BEGIN
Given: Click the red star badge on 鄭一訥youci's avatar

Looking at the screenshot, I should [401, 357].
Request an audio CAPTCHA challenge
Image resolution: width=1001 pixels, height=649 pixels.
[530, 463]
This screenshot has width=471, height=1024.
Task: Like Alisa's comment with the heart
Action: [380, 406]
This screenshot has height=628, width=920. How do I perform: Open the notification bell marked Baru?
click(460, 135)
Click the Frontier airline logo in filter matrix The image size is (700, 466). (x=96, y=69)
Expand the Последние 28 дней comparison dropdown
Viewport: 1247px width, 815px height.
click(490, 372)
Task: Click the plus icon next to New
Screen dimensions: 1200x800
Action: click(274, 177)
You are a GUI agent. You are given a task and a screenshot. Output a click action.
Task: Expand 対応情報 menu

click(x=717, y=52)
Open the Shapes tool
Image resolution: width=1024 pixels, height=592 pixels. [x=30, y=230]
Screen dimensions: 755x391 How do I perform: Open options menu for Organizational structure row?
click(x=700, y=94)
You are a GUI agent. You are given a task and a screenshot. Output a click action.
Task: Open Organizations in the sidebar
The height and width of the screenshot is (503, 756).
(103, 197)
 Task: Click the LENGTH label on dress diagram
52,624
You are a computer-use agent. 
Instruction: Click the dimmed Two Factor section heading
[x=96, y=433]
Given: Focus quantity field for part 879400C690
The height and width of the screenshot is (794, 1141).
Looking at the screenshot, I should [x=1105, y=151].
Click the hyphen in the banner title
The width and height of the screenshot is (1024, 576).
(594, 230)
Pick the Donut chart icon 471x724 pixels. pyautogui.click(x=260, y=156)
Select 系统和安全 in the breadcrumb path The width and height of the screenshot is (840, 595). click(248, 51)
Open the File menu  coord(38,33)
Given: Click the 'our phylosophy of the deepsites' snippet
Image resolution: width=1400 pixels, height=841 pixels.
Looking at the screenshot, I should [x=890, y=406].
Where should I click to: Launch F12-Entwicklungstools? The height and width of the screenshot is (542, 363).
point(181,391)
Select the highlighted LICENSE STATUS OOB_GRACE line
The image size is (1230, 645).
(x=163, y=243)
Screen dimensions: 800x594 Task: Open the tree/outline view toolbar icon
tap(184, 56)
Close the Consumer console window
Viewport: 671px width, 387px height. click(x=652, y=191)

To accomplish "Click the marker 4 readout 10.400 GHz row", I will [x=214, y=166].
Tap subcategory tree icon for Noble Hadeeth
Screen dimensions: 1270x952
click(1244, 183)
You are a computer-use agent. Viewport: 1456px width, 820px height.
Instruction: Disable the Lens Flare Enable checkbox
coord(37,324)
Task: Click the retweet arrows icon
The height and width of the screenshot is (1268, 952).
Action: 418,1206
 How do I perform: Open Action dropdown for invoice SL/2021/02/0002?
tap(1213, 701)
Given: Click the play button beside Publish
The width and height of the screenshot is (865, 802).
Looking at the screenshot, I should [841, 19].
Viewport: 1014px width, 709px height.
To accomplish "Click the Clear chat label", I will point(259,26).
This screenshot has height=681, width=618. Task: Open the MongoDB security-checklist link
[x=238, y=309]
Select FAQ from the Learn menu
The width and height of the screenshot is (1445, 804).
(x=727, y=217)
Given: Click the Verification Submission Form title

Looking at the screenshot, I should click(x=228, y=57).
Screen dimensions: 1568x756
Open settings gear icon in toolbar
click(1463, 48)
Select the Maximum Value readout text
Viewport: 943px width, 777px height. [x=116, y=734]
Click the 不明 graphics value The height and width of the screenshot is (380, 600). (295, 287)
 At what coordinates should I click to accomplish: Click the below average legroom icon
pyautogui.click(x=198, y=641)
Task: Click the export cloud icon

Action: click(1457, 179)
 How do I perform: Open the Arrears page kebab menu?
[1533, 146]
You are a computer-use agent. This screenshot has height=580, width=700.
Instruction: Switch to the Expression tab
END
# [YOUR INSTRUCTIONS]
Set the listing above down once more in full, exactly as it is.

# [SOLVED PROBLEM]
Given: Click the red star badge on 鄭一訥youci's avatar

Looking at the screenshot, I should [401, 357].
Request an audio CAPTCHA challenge
Image resolution: width=1001 pixels, height=649 pixels.
[530, 463]
This screenshot has width=471, height=1024.
Task: Like Alisa's comment with the heart
Action: [380, 406]
This screenshot has height=628, width=920. How do I perform: Open the notification bell marked Baru?
click(460, 135)
Click the Frontier airline logo in filter matrix The image size is (700, 466). (x=96, y=69)
Expand the Последние 28 дней comparison dropdown
Viewport: 1247px width, 815px height.
click(490, 372)
Task: Click the plus icon next to New
Screen dimensions: 1200x800
Action: click(274, 177)
You are a GUI agent. You are given a task and a screenshot. Output a click action.
Task: Expand 対応情報 menu

click(x=717, y=52)
Open the Shapes tool
Image resolution: width=1024 pixels, height=592 pixels. [x=30, y=230]
Screen dimensions: 755x391 How do I perform: Open options menu for Organizational structure row?
click(x=700, y=94)
You are a GUI agent. You are given a task and a screenshot. Output a click action.
Task: Open Organizations in the sidebar
The height and width of the screenshot is (503, 756).
(103, 197)
 Task: Click the LENGTH label on dress diagram
52,624
You are a computer-use agent. 
Instruction: Click the dimmed Two Factor section heading
[x=96, y=433]
Given: Focus quantity field for part 879400C690
The height and width of the screenshot is (794, 1141).
Looking at the screenshot, I should [x=1105, y=151].
Click the hyphen in the banner title
The width and height of the screenshot is (1024, 576).
(594, 230)
Pick the Donut chart icon 471x724 pixels. pyautogui.click(x=260, y=156)
Select 系统和安全 in the breadcrumb path The width and height of the screenshot is (840, 595). click(248, 51)
Open the File menu  coord(38,33)
Given: Click the 'our phylosophy of the deepsites' snippet
Image resolution: width=1400 pixels, height=841 pixels.
Looking at the screenshot, I should [x=890, y=406].
Where should I click to: Launch F12-Entwicklungstools? The height and width of the screenshot is (542, 363).
point(181,391)
Select the highlighted LICENSE STATUS OOB_GRACE line
The image size is (1230, 645).
(x=163, y=243)
Screen dimensions: 800x594 Task: Open the tree/outline view toolbar icon
tap(184, 56)
Close the Consumer console window
Viewport: 671px width, 387px height. click(x=652, y=191)

To accomplish "Click the marker 4 readout 10.400 GHz row", I will [x=214, y=166].
Tap subcategory tree icon for Noble Hadeeth
Screen dimensions: 1270x952
click(1244, 183)
You are a computer-use agent. Viewport: 1456px width, 820px height.
Instruction: Disable the Lens Flare Enable checkbox
coord(37,324)
Task: Click the retweet arrows icon
The height and width of the screenshot is (1268, 952).
Action: 418,1206
 How do I perform: Open Action dropdown for invoice SL/2021/02/0002?
tap(1213, 701)
Given: Click the play button beside Publish
The width and height of the screenshot is (865, 802).
Looking at the screenshot, I should [841, 19].
Viewport: 1014px width, 709px height.
To accomplish "Click the Clear chat label", I will point(259,26).
This screenshot has height=681, width=618. Task: Open the MongoDB security-checklist link
[x=238, y=309]
Select FAQ from the Learn menu
The width and height of the screenshot is (1445, 804).
(x=727, y=217)
Given: Click the Verification Submission Form title

Looking at the screenshot, I should click(x=228, y=57).
Screen dimensions: 1568x756
Open settings gear icon in toolbar
click(1463, 48)
Select the Maximum Value readout text
Viewport: 943px width, 777px height. [x=116, y=734]
Click the 不明 graphics value The height and width of the screenshot is (380, 600). (295, 287)
 At what coordinates should I click to accomplish: Click the below average legroom icon
pyautogui.click(x=198, y=641)
Task: Click the export cloud icon

Action: click(1457, 179)
 How do I perform: Open the Arrears page kebab menu?
[1533, 146]
You are a computer-use agent. This screenshot has height=580, width=700.
Instruction: Switch to the Expression tab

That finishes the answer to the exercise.